Feminism has been a good thing for many privileged, white, middle to upper class women in Canada.  It hasn’t been so good for women of colour, Indigenous women, or low-income or uneducated women.  In fact, the National Action Committee on the Status of Women, which boasted intellectual giants such as Doris Anderson and Judy Rebick (both former presidents), imploded once immigrant women and women of colour such as Sunera Thobani, Dolly Williams and Teri Brown demanded their place at the table; the irreconcilable tension that was created between women of colour and white women from the privileged classes was one of the main factors in NACSW’S dissolution.   

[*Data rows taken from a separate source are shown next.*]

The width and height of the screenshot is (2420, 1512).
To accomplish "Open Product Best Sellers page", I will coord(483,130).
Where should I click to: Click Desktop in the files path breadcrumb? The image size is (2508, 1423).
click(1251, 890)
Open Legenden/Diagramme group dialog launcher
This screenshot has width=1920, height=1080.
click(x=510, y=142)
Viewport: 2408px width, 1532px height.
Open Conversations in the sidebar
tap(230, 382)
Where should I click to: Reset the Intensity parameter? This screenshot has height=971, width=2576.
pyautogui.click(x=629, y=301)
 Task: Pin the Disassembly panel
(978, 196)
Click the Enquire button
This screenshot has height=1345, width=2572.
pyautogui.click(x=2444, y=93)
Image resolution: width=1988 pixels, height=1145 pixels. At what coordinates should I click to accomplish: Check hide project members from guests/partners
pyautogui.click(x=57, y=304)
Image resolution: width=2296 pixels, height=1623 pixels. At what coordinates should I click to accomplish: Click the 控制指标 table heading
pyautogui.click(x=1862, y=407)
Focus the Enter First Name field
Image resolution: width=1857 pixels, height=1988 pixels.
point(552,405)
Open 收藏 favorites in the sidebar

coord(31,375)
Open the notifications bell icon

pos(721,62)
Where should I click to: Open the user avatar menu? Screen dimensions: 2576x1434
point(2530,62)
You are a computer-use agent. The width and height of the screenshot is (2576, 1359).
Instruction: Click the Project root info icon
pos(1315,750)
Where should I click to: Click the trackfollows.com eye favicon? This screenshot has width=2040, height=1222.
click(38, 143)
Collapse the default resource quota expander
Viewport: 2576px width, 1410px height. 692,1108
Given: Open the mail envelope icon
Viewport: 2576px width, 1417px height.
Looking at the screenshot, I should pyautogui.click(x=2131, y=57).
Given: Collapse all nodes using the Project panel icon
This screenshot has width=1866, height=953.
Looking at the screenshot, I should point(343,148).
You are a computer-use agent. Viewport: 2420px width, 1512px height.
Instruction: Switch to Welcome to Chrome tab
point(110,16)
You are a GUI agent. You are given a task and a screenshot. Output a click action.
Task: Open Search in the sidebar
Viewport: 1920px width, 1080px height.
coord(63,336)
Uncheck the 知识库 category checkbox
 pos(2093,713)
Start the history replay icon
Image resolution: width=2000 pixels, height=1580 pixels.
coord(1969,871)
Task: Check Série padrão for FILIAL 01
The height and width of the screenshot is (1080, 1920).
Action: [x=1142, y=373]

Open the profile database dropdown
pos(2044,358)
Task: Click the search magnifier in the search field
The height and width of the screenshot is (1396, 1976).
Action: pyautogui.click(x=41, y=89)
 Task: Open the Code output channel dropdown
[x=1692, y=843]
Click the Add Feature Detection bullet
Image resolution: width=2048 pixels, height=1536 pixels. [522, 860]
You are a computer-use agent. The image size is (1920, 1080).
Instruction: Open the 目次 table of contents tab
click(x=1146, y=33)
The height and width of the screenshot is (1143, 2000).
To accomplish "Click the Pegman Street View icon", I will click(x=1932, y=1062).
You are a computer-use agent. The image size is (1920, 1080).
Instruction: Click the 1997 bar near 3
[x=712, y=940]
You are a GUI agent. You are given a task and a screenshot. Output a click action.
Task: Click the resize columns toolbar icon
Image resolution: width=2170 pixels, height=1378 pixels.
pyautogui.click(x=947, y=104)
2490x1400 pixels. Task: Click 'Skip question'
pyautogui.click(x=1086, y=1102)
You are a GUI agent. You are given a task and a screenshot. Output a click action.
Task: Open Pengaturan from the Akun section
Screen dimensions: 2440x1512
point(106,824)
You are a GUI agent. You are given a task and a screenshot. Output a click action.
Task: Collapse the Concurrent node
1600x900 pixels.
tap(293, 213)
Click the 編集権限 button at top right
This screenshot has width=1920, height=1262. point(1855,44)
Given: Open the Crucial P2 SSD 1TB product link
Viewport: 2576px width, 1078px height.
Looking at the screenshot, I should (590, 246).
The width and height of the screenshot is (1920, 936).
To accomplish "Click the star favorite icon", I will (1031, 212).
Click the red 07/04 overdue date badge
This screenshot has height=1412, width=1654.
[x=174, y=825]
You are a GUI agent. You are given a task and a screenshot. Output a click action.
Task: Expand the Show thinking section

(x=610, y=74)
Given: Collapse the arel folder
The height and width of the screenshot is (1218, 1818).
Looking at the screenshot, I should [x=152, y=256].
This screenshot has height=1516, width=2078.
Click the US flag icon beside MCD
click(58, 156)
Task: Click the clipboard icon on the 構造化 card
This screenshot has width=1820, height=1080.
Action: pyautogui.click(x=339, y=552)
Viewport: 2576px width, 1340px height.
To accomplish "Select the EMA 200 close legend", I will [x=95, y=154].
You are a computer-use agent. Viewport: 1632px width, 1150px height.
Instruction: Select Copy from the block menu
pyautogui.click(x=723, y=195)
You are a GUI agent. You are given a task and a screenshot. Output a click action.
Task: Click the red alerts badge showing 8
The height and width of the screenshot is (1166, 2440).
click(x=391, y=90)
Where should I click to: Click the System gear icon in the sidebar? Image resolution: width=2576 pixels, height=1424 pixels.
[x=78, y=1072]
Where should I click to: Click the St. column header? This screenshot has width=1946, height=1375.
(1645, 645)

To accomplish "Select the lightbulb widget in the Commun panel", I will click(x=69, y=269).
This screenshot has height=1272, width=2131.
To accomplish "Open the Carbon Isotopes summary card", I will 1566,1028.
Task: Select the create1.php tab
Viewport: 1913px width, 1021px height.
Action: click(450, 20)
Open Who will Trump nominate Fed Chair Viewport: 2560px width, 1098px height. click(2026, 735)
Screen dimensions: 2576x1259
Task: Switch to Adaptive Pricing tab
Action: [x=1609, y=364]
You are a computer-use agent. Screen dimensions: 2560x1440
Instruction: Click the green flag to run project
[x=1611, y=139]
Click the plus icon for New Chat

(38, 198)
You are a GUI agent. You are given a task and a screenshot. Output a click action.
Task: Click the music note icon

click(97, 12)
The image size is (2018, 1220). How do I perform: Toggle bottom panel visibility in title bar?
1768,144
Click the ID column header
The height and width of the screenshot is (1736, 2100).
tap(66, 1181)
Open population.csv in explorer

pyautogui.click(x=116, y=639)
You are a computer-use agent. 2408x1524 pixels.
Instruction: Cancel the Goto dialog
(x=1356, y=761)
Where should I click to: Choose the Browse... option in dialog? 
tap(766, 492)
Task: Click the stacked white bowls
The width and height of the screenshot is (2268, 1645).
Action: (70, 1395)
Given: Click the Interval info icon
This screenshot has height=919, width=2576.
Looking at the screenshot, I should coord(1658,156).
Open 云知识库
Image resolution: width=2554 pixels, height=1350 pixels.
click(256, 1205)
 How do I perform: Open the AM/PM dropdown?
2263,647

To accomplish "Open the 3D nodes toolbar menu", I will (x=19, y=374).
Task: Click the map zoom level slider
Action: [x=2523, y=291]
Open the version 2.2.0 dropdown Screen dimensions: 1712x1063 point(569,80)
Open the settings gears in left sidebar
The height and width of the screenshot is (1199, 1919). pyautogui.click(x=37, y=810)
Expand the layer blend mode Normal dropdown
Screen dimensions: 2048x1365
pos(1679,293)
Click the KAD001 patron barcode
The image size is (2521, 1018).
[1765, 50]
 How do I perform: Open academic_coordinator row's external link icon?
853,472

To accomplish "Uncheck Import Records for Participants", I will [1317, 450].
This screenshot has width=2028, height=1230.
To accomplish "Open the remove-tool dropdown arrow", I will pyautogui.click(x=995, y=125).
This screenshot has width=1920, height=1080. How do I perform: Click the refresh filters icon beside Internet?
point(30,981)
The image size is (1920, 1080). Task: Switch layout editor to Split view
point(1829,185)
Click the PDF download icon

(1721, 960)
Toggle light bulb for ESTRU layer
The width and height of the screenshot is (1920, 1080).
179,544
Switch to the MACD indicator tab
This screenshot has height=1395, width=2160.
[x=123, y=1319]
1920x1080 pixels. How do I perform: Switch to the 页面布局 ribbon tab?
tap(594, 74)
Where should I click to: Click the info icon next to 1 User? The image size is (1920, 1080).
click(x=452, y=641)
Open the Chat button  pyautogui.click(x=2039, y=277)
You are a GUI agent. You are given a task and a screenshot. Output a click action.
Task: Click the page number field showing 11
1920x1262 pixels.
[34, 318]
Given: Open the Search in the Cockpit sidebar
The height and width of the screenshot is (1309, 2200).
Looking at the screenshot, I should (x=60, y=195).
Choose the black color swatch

Feminism has not always been friendly to women like me either (white and “privileged” as I am), who chose to stay at home with their kids in an era where that was not necessarily an acceptable decision for feminists (even though feminists have always talked about the freedom of women to CHOOSE for themselves).  In fact, the statements that feminism has always advocated for SAHMs, and that any perceived tension between the two is in the past are patently untrue.  Simone de Beauvoir, the icon of second wave feminism, said “No woman should be authorized to stay at home to raise her children.”  More recently, women such as Camille Paglia and Elisabeth Badinter have written about feminism and its antagonism toward motherhood.  As recently as 2017, feminist writers picked up on the Organisation for Economic Cooperation and Development’s report that SAHMs were one of the biggest drains on the economy of Australia, with resulting articles acknowledging that feminism is not actually about choice, and suggesting that women have “employment responsibilities,” and that it should be illegal for women to stay at home once their children are in school.  Yes.  ILLEGAL.  Emma Johnson, an American business journalist, published a list of twelve ways that SAHMs hurt gender equality, suggesting that SAHMs need to suck it up and make choices that benefit the greater good (and her personally, of course).  All you have to do is type “feminism” and “stay at home moms” into the Google bar to find a wide range of articles, blogs, and posts by and about women who feel that feminism has let them down (one that I re-read recently is here), or that denigrate SAHMs.  

Personally, I have been told by a feminist that I was not contributing to society because I did not have a paying job.  I spent years volunteering (working for free) in schools and community groups that my children were part of, unlike many “working” moms; in fact, it was overtly suggested many times, mostly by other women, that because I “didn’t work,” it was expected of me.  I have been to countless social functions where women who had careers had nothing to say to me; after all, if I’m a SAHM it must be because I can’t get a job since I am uneducated or stupid or have nothing to say about anything other than my children; at least I could always talk sports with the men.   

So here we are again in 2020.  Once again, in the past couple of weeks, my personal experience as a SAHM has been dismissed by a feminist, and another feminist has mansplained to me that I should have found the overt sexuality of the Superbowl half-time show empowering, without really any explanation of how exactly it is empowering to an overweight 55-year-old who doesn’t dance very well.   

So. HERE’S MY POINT. You can talk ideologies, and theoreticals, and principles, and empowerment.  Feminism has been good to you and you have adopted its tenets, terminologies, and philosophies.  Fine.  That’s great That’s your truth, and it’s the truth for many womenYou can discuss and disagree with me about some of the ideas about feminism.  That’s okay too.   

But IT IS NOT OKAY to dismiss and deny the very real actual not-so-positive experiences that other women have had within the framework of feminism, at the hands of people who call themselves feminists.  By doing that, you are guilty of doing the exact same thing that generations of men have done, which is belittling and trivializing and denying the lived experiences of women.   

These attitudes and this dismissiveness… this is why, even though I fully support equal pay for equal work, equal opportunities, equal choice, and political, economic, and social equality for all women, I personally have a great deal of difficulty embracing the feminist label.